-- SET PROBLEM --
Rewrite the stretch of material from the line containing "Cancel the date picker" through the line containing "click(89, 13)", both included, as a Markdown table with the columns Row and Line. Number each row and leave out blank lines.

====== PROVIDED INFORMATION

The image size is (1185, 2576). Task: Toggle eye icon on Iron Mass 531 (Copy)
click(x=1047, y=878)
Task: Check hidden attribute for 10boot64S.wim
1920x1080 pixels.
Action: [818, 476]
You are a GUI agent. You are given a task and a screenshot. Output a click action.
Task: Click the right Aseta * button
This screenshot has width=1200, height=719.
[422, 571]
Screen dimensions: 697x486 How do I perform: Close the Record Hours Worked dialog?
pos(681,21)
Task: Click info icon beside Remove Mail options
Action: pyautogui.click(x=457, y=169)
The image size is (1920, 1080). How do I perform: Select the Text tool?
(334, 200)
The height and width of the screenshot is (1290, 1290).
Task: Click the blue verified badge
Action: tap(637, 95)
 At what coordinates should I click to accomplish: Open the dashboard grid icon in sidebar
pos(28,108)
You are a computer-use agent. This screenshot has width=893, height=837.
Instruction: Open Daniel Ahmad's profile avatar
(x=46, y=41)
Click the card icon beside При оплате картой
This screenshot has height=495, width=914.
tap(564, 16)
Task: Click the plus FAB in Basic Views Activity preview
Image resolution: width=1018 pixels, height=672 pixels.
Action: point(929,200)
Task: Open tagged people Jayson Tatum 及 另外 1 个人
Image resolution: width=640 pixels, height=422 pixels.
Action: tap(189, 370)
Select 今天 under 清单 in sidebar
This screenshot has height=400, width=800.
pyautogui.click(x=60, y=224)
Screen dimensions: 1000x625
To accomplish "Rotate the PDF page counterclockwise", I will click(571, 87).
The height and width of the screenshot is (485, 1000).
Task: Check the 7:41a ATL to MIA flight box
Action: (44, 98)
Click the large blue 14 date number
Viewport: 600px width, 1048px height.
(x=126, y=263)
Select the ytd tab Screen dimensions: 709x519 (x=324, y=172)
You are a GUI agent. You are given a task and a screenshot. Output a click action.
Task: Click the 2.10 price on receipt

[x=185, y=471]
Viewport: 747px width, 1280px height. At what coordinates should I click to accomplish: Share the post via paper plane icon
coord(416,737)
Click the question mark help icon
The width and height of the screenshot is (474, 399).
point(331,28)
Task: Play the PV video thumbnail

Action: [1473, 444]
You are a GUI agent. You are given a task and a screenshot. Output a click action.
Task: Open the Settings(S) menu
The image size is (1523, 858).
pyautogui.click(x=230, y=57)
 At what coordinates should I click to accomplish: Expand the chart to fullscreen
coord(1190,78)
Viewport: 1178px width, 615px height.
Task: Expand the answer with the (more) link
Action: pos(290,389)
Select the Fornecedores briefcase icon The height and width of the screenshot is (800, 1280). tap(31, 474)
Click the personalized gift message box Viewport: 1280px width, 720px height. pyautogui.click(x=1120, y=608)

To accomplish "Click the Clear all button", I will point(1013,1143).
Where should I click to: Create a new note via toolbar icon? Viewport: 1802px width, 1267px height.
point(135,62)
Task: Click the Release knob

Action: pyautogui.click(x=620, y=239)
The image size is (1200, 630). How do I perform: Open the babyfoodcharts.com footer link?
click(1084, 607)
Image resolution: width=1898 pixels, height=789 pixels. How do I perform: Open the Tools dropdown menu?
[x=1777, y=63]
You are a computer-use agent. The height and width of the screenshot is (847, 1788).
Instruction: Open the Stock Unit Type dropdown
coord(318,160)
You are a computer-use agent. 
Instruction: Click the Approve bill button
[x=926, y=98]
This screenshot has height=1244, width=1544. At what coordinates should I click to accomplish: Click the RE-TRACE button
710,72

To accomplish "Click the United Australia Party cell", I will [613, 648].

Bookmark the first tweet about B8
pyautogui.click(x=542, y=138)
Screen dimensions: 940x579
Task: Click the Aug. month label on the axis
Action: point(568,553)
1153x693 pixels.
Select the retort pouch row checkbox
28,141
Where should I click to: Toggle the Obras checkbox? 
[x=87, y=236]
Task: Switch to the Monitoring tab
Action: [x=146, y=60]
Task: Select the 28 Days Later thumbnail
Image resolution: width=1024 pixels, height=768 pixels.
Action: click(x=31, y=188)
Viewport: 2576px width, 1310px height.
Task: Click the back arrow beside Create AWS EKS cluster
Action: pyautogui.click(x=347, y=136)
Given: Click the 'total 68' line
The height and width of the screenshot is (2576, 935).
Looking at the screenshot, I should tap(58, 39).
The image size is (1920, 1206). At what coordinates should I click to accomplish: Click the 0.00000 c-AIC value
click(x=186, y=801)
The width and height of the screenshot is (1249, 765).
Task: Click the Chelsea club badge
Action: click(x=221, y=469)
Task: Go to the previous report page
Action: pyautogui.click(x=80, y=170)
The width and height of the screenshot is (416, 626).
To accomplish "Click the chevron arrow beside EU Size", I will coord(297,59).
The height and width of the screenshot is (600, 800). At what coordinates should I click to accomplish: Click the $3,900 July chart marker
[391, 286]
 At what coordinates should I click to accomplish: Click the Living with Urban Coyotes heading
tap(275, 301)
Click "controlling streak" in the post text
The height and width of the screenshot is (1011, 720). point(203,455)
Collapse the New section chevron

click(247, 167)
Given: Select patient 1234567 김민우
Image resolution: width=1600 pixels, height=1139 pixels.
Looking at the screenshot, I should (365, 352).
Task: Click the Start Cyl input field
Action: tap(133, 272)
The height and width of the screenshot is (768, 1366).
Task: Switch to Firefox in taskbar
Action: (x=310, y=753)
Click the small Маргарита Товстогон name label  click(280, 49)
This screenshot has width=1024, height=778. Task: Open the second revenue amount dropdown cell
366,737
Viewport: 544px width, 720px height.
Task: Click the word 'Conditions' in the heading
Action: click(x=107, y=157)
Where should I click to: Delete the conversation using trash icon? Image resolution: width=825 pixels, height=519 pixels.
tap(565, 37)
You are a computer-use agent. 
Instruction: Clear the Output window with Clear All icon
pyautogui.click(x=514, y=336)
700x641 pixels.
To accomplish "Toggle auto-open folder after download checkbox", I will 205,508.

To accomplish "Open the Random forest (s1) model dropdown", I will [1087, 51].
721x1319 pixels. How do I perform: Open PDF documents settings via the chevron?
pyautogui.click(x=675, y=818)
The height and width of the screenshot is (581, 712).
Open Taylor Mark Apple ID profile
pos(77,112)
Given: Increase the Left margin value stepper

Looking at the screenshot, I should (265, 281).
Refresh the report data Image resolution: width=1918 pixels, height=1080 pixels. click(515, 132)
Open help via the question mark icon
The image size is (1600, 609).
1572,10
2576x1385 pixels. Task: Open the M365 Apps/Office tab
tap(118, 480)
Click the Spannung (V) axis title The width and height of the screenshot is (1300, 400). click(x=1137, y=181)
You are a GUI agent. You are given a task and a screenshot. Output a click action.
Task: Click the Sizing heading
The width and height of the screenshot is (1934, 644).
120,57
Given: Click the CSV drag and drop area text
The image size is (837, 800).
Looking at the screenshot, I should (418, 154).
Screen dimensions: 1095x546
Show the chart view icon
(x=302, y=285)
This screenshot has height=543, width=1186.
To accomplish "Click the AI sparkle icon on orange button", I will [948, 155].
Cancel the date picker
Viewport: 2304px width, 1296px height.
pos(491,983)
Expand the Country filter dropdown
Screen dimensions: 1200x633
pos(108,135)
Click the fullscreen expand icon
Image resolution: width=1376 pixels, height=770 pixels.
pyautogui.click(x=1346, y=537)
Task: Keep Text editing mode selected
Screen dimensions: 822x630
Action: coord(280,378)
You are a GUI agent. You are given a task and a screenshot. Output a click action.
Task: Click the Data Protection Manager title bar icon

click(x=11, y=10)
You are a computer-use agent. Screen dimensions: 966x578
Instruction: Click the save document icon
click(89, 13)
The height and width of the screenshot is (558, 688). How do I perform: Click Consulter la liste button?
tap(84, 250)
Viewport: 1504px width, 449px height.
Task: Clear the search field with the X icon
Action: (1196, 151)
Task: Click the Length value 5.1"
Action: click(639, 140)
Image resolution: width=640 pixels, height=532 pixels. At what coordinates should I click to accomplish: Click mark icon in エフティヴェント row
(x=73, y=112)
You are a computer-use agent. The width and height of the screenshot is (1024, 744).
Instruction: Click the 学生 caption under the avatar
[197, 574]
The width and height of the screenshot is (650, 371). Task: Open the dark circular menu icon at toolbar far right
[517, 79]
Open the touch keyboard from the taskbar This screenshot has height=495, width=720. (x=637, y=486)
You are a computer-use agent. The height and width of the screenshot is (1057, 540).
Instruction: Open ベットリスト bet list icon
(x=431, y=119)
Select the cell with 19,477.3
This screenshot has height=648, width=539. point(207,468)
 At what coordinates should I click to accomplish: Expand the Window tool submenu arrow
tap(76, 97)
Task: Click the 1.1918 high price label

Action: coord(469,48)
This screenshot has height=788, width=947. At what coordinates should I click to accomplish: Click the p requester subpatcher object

============

-- EXERCISE ANSWER --
| Row | Line |
|---|---|
| 1 | Cancel the date picker |
| 2 | Viewport: 2304px width, 1296px height. |
| 3 | pos(491,983) |
| 4 | Expand the Country filter dropdown |
| 5 | Screen dimensions: 1200x633 |
| 6 | pos(108,135) |
| 7 | Click the fullscreen expand icon |
| 8 | Image resolution: width=1376 pixels, height=770 pixels. |
| 9 | pyautogui.click(x=1346, y=537) |
| 10 | Task: Keep Text editing mode selected |
| 11 | Screen dimensions: 822x630 |
| 12 | Action: coord(280,378) |
| 13 | You are a GUI agent. You are given a task and a screenshot. Output a click action. |
| 14 | Task: Click the Data Protection Manager title bar icon |
| 15 | click(x=11, y=10) |
| 16 | You are a computer-use agent. Screen dimensions: 966x578 |
| 17 | Instruction: Click the save document icon |
| 18 | click(89, 13) |